**TASK DETAILS**
Which lines below hold the word "number"? Copy all of them.

Stored data entries
● ● ● ●

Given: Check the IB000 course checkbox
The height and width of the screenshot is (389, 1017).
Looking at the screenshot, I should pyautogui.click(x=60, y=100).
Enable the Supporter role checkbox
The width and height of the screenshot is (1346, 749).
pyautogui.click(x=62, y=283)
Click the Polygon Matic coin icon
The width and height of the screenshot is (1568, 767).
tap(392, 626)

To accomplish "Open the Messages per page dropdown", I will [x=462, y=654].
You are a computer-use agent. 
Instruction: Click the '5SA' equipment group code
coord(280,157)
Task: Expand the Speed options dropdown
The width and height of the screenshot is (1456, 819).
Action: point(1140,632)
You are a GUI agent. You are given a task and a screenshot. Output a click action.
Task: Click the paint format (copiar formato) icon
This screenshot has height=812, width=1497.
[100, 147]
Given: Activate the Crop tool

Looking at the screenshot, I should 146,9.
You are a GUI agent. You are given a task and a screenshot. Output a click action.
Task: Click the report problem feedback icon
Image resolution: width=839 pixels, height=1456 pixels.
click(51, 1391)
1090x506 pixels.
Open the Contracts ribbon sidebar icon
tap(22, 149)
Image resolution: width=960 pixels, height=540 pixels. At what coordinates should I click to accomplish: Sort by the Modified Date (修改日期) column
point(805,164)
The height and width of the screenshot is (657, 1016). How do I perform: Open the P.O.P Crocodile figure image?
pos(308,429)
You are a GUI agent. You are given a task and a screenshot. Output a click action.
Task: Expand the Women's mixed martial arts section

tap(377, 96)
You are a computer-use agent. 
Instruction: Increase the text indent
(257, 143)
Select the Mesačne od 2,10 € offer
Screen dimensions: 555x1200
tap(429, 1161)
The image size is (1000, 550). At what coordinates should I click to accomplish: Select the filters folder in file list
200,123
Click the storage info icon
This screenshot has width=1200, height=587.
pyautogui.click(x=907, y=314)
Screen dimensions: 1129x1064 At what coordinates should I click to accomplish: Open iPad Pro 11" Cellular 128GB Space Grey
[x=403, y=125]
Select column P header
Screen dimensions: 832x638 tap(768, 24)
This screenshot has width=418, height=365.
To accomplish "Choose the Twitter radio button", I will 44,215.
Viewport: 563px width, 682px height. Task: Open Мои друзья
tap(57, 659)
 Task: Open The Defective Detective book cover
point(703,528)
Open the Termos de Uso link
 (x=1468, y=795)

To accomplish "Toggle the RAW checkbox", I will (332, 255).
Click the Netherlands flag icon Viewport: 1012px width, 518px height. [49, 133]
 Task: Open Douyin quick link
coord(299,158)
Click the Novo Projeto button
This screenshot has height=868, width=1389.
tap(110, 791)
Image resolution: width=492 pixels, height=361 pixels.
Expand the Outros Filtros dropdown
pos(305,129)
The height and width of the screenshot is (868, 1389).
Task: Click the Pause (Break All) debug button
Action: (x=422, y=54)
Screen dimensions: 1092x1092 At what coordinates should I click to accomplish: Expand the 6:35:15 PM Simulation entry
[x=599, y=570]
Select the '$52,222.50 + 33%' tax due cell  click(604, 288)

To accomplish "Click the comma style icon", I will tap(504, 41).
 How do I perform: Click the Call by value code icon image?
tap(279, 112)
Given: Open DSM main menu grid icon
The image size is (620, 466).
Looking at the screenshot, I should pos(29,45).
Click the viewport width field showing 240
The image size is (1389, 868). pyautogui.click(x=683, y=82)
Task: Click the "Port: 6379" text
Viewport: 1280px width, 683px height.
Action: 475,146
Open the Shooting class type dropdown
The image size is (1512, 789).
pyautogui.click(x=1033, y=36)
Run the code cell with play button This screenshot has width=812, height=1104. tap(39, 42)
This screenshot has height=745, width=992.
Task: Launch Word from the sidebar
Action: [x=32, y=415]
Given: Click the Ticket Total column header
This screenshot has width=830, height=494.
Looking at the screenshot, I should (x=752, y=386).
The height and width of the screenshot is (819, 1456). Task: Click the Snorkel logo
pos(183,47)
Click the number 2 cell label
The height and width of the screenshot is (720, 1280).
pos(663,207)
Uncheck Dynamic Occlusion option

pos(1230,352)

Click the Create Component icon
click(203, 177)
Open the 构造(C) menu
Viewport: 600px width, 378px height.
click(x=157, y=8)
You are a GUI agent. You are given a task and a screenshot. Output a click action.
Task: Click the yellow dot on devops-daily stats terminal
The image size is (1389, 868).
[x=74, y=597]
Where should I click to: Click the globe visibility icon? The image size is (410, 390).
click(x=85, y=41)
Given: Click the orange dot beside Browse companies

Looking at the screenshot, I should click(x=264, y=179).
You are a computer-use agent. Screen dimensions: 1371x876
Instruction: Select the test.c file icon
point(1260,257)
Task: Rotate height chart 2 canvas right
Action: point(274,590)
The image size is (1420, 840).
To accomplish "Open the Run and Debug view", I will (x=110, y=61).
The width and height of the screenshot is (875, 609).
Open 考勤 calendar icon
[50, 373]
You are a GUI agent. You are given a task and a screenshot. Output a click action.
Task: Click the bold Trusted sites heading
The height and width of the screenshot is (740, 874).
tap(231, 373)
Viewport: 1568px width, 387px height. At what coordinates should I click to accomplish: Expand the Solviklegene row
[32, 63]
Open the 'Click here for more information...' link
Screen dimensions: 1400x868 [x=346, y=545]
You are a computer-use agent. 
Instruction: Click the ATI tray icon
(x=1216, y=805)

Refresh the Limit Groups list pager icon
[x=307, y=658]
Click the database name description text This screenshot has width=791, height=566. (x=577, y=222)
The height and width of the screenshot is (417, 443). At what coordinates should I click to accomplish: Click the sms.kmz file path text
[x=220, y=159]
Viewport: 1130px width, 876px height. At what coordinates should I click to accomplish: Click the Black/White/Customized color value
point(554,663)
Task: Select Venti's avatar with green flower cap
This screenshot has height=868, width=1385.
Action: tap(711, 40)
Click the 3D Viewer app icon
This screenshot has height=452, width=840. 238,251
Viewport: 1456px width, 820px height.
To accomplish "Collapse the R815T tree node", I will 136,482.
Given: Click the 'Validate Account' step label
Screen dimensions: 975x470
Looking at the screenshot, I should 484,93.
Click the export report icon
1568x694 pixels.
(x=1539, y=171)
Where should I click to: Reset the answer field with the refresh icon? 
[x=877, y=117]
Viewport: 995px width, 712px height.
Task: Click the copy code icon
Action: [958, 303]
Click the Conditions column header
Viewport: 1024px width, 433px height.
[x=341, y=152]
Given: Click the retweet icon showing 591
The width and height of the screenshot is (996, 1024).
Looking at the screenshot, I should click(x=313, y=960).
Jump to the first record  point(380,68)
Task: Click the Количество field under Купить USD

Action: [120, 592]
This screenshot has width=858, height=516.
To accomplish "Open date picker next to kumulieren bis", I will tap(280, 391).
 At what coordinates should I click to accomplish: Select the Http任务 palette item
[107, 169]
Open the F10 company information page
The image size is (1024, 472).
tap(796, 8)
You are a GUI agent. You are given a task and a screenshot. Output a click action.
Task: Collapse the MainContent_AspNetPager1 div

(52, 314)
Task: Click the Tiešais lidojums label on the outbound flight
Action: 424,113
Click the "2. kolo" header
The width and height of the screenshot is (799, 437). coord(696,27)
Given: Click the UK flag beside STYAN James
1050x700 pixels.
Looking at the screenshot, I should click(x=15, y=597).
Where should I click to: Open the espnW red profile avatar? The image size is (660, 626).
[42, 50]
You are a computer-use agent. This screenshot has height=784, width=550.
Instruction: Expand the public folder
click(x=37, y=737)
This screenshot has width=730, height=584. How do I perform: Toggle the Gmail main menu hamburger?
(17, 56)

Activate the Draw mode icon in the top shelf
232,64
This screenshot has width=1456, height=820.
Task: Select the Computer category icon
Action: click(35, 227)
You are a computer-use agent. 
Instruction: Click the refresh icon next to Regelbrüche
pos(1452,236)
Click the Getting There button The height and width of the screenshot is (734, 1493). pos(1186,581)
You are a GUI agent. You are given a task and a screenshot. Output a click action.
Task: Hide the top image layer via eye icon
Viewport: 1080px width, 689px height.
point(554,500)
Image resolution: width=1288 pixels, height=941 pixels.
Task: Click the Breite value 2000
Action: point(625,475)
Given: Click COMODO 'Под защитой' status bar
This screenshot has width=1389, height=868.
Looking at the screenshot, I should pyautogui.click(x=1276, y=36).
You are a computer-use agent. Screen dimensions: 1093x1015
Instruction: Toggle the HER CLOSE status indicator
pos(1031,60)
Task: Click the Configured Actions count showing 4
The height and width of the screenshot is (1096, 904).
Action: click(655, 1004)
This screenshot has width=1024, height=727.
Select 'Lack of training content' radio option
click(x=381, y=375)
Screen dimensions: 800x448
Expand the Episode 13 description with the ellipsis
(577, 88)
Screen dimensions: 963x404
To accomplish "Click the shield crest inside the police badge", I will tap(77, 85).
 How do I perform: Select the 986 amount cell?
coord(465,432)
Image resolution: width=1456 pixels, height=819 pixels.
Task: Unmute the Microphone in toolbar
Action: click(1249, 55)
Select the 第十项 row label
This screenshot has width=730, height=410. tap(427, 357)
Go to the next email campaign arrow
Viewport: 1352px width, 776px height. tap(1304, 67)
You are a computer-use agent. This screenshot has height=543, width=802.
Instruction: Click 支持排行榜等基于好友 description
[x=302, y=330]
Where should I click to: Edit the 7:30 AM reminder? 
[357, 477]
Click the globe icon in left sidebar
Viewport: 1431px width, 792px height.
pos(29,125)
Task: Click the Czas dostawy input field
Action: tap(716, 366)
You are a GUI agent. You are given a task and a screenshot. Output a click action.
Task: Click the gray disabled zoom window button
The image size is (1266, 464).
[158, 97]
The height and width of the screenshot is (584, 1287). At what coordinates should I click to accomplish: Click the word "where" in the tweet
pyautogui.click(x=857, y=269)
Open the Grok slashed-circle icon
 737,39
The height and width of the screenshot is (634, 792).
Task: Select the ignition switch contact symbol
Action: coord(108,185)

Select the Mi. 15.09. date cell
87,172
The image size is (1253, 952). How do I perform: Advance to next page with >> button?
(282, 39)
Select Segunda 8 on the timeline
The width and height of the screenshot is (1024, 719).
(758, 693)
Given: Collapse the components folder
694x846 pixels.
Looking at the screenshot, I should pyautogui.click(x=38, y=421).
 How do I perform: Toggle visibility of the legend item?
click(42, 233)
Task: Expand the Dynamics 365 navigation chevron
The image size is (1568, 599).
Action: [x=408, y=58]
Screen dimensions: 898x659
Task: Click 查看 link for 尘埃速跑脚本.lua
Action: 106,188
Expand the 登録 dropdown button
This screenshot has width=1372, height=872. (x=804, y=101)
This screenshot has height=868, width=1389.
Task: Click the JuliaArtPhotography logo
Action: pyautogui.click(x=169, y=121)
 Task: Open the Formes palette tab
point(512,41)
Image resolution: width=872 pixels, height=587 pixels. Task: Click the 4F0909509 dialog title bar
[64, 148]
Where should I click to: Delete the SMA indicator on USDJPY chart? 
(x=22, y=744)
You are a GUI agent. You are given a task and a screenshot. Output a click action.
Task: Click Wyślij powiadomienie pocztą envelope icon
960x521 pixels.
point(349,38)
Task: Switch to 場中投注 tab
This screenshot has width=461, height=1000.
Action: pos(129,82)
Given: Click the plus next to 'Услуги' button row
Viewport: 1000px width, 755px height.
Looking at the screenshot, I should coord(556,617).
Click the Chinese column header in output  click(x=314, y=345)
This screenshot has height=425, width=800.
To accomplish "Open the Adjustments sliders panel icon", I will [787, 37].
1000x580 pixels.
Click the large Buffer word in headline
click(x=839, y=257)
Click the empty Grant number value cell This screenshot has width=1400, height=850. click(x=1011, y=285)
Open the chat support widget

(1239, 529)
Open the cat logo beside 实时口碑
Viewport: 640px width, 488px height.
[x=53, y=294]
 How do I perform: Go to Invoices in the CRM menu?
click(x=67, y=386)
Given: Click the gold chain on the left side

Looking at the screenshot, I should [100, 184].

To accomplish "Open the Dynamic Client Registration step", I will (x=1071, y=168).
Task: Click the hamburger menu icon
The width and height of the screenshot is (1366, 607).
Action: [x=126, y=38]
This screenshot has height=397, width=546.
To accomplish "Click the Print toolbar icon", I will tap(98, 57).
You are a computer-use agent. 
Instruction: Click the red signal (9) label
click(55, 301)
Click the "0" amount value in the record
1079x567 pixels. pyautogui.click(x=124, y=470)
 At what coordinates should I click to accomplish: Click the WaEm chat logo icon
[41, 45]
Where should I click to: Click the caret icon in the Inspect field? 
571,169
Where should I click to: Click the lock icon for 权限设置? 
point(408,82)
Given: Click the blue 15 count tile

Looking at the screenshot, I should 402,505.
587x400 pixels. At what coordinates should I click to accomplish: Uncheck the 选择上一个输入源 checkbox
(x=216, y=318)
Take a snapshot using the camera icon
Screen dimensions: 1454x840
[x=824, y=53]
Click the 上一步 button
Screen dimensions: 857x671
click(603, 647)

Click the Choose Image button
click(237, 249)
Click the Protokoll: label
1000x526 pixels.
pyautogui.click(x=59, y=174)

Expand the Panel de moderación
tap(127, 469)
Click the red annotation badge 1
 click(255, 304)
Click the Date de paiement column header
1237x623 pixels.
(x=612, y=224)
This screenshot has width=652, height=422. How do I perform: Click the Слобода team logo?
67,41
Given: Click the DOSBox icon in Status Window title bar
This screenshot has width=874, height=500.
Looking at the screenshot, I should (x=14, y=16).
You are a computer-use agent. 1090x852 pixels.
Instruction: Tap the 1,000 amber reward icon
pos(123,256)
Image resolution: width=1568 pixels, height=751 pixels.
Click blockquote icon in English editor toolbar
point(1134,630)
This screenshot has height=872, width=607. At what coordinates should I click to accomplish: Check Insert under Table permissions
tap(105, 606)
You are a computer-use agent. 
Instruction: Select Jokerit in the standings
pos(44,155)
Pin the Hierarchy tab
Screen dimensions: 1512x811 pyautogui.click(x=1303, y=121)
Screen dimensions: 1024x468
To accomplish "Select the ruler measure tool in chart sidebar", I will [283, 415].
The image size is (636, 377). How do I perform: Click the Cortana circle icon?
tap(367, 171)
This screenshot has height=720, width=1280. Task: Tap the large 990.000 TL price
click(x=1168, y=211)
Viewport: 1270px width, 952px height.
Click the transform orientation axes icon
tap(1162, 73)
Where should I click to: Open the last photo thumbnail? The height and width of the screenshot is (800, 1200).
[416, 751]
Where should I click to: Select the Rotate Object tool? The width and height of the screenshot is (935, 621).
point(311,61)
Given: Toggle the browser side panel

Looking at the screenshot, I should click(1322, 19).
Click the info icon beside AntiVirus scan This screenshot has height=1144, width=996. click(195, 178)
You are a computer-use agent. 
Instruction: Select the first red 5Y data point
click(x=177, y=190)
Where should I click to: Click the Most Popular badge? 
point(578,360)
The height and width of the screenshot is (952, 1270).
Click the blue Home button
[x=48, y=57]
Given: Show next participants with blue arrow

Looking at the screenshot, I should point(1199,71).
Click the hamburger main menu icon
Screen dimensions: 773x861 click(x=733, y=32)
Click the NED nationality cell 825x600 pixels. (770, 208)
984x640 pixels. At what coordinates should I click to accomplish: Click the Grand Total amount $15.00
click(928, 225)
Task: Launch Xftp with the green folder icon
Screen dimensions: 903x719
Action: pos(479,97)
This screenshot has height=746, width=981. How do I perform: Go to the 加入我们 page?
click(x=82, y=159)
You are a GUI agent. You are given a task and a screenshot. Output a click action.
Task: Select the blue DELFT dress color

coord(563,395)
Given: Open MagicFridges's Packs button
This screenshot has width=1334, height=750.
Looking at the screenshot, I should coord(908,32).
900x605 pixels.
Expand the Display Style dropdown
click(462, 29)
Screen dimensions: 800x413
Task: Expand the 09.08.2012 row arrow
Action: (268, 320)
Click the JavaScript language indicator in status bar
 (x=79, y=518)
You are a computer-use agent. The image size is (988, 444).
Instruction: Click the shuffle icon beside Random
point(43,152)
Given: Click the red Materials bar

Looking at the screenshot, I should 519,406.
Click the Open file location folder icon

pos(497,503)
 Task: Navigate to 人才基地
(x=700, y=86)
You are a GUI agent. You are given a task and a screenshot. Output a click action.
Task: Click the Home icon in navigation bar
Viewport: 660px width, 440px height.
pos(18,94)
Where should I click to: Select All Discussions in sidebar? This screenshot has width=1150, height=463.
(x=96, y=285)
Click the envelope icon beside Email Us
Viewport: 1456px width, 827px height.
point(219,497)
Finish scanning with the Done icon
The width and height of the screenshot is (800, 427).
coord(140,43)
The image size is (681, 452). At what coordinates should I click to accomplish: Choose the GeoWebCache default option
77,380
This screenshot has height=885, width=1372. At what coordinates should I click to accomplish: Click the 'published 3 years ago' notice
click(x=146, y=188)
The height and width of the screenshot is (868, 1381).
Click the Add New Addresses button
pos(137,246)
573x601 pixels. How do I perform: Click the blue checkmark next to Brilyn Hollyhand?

● ● ● ●

**OUTPUT OF THE TASK**
Click the number 2 cell label
Click the empty Grant number value cell This screenshot has width=1400, height=850. click(x=1011, y=285)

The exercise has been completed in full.